Myself, I like the liminality of the way this story ends most of all, which is saying something, as I adore everything else about it, too.
Anita Croft
26.  AnitaCroft
VIEW ALL BY · Wednesday December 09, 2009 03:21pm EST
I think that every time you make a choice you are transformed in some way.
Bobby Stubbs
27.  Valan
VIEW ALL BY · Wednesday December 09, 2009 06:28pm EST
Wow. Its a very moving story, thank you for posting it online. Completely Wonderful.

I especially love the imagery of the sunlight transforming the harpy, and image of the sunrise that complete's Desiree's transformation at the end.
Jeff Youngstrom
28.  jeffy
VIEW ALL BY · Wednesday December 09, 2009 09:19pm EST
Heartbreaking and inspiring, terrifying and exultant. "Horrid glory" indeed.
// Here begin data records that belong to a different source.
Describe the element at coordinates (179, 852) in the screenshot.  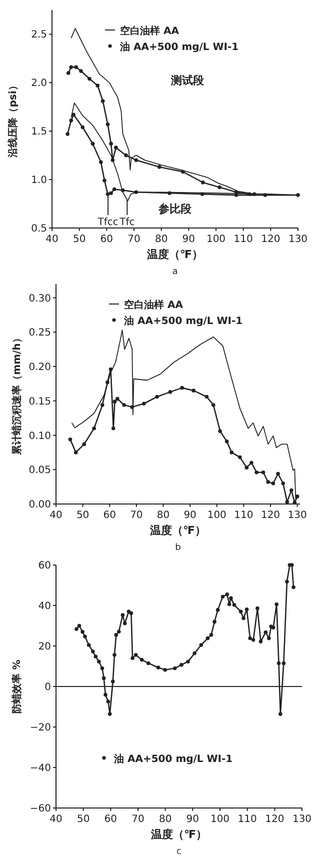
I see `text: c` at that location.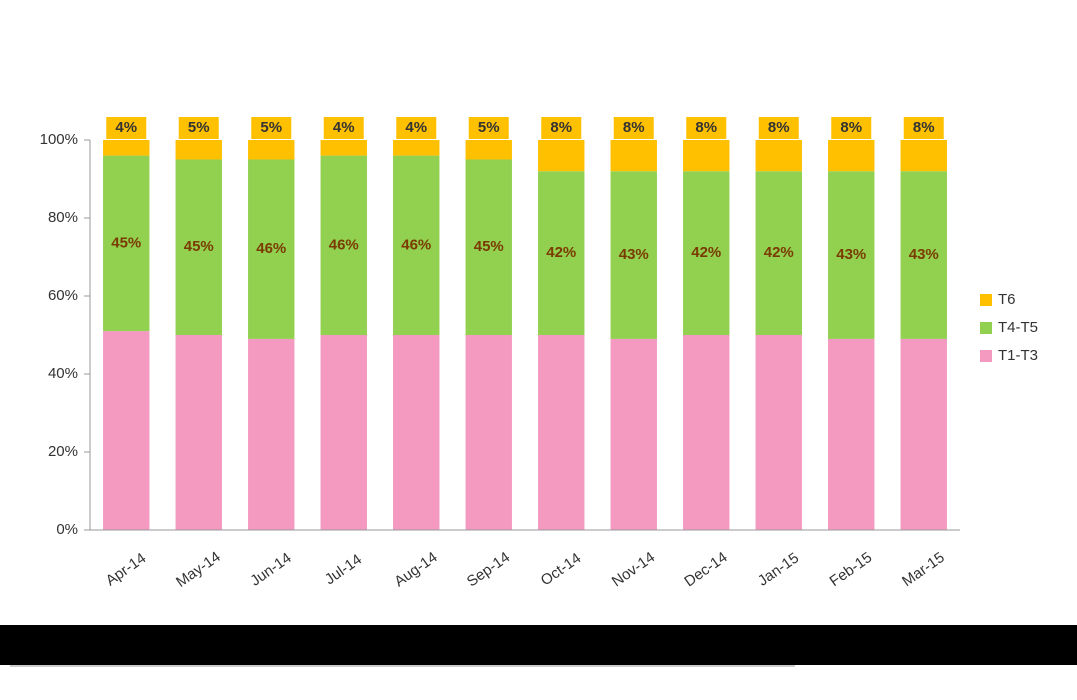  What do you see at coordinates (67, 530) in the screenshot?
I see `y-tick-label: 0%` at bounding box center [67, 530].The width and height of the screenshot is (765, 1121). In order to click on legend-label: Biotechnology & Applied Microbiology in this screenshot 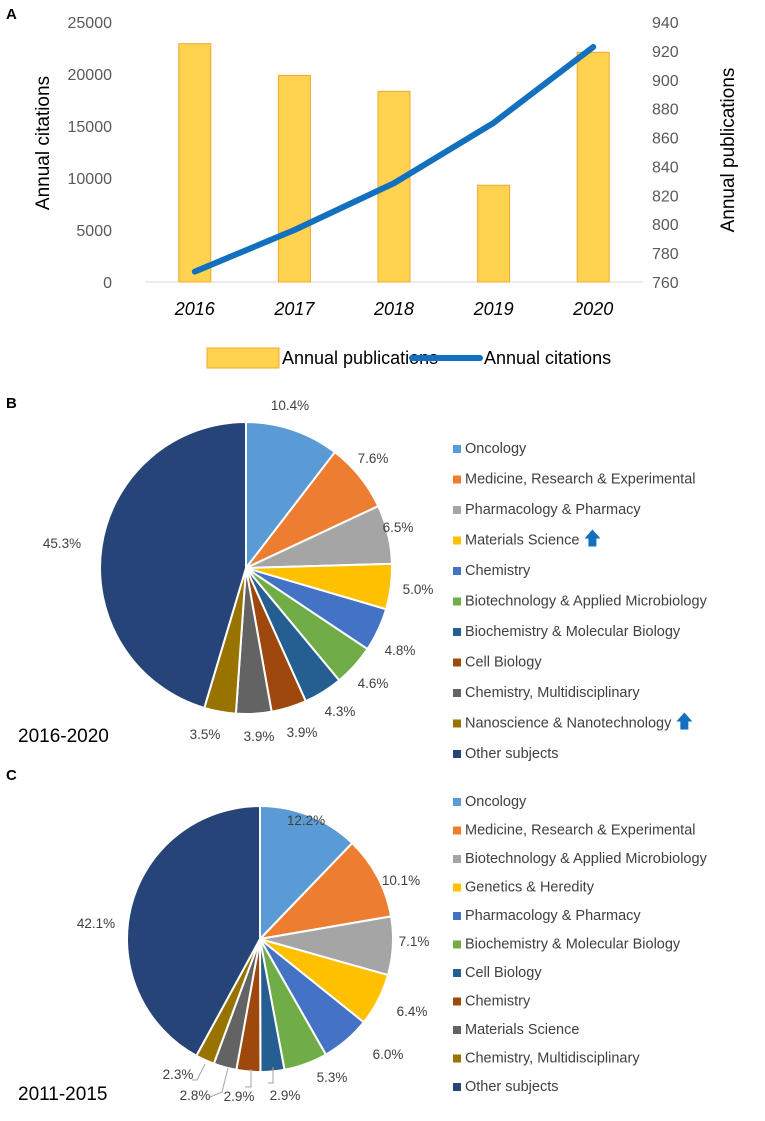, I will do `click(586, 859)`.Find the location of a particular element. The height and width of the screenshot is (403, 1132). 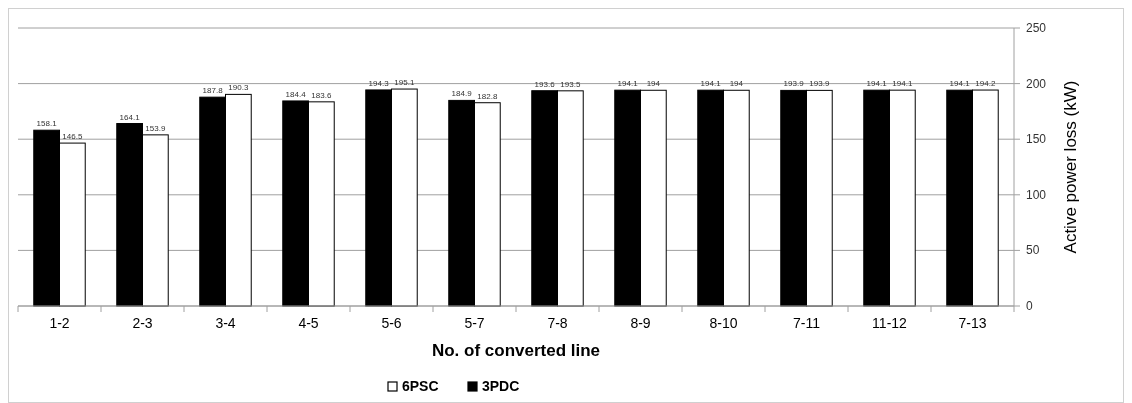

legend-label: 6PSC is located at coordinates (420, 386).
In the interest of polishing, there's a typo in the second paragraph of page five: "with" where "which" should be.
mamculuna
29.  dwg
Wednesday December 09, 2009 10:21pm EST
Powerful stuff, Bear.

For me the question is, does she need to become the harpy, or is she already the harpy.
Joe Iriarte
30.  JoeIriarte
VIEW ALL BY · Wednesday December 09, 2009 10:28pm EST
I wonder if anybody else identified with Mama Alice a bit? I'm an adoptive parent of medically needy kids from DCF custody. For what it's worth, I think you did a good job of capturing the conflicts endemic to that situation.
mamculuna
31.  rpresser
Thursday December 10, 2009 05:21pm EST
Bear @17: Given that there are (at least) millions of actual live people on the planet who have no agency, or at least believe and act as if they have none, it should certainly be possible.
mamculuna
32.  rpresser
Thursday December 10, 2009 05:21pm EST
Wait -- "act as if they have no agency"? What gibberish am I spouting?
mamculuna
33.  DCS
Thursday December 10, 2009 05:30pm EST
So from my entirely mundane point of view: Efavirenz can cause hallucinations (and depression). What if this is all in her head? Oops. At least her hallucinatory world is interesting.
mamculuna
34.  Reziac
Thursday December 10, 2009 05:37pm EST
I had the other posters' thoughts, like, is this real? or is this suicide?

But the one that sticks with me is, "What if the harpy lied?"